* BRIEF: Return every record exactly as written.

* RECORD EXCERPTS:
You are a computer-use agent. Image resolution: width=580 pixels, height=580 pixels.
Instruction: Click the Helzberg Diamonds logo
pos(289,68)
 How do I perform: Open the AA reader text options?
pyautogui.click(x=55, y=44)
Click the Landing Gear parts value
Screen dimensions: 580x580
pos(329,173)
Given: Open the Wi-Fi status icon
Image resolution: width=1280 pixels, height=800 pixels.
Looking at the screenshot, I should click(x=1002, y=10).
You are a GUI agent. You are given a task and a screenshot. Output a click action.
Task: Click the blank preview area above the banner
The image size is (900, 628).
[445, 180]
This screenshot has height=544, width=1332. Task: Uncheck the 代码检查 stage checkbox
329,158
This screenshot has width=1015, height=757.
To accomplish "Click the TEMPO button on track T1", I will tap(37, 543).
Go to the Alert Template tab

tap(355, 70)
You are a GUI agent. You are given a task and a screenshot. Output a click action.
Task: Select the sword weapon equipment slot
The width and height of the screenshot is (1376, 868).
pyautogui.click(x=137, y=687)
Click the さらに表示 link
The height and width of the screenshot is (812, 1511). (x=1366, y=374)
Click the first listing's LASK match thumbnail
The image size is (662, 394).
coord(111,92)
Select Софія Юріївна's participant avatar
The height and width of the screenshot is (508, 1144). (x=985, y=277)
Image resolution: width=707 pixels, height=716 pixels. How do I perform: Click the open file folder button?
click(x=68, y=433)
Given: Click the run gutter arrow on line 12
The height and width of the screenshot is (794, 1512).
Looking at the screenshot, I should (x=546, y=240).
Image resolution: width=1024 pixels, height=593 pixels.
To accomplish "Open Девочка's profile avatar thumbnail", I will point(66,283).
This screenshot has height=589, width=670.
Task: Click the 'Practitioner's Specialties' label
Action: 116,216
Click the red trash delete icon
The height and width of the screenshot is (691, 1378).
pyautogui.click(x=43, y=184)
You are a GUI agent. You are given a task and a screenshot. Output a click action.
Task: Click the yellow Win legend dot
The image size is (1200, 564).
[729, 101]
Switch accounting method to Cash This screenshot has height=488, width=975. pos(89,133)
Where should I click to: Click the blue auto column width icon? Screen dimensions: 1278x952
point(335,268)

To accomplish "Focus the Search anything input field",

* ANSWER:
You are a computer-use agent. Image resolution: width=580 pixels, height=580 pixels.
Instruction: Click the Helzberg Diamonds logo
pos(289,68)
 How do I perform: Open the AA reader text options?
pyautogui.click(x=55, y=44)
Click the Landing Gear parts value
Screen dimensions: 580x580
pos(329,173)
Given: Open the Wi-Fi status icon
Image resolution: width=1280 pixels, height=800 pixels.
Looking at the screenshot, I should click(x=1002, y=10).
You are a GUI agent. You are given a task and a screenshot. Output a click action.
Task: Click the blank preview area above the banner
The image size is (900, 628).
[445, 180]
This screenshot has height=544, width=1332. Task: Uncheck the 代码检查 stage checkbox
329,158
This screenshot has width=1015, height=757.
To accomplish "Click the TEMPO button on track T1", I will tap(37, 543).
Go to the Alert Template tab

tap(355, 70)
You are a GUI agent. You are given a task and a screenshot. Output a click action.
Task: Select the sword weapon equipment slot
The width and height of the screenshot is (1376, 868).
pyautogui.click(x=137, y=687)
Click the さらに表示 link
The height and width of the screenshot is (812, 1511). (x=1366, y=374)
Click the first listing's LASK match thumbnail
The image size is (662, 394).
coord(111,92)
Select Софія Юріївна's participant avatar
The height and width of the screenshot is (508, 1144). (x=985, y=277)
Image resolution: width=707 pixels, height=716 pixels. How do I perform: Click the open file folder button?
click(x=68, y=433)
Given: Click the run gutter arrow on line 12
The height and width of the screenshot is (794, 1512).
Looking at the screenshot, I should (x=546, y=240).
Image resolution: width=1024 pixels, height=593 pixels.
To accomplish "Open Девочка's profile avatar thumbnail", I will point(66,283).
This screenshot has height=589, width=670.
Task: Click the 'Practitioner's Specialties' label
Action: 116,216
Click the red trash delete icon
The height and width of the screenshot is (691, 1378).
pyautogui.click(x=43, y=184)
You are a GUI agent. You are given a task and a screenshot. Output a click action.
Task: Click the yellow Win legend dot
The image size is (1200, 564).
[729, 101]
Switch accounting method to Cash This screenshot has height=488, width=975. pos(89,133)
Where should I click to: Click the blue auto column width icon? Screen dimensions: 1278x952
point(335,268)

To accomplish "Focus the Search anything input field",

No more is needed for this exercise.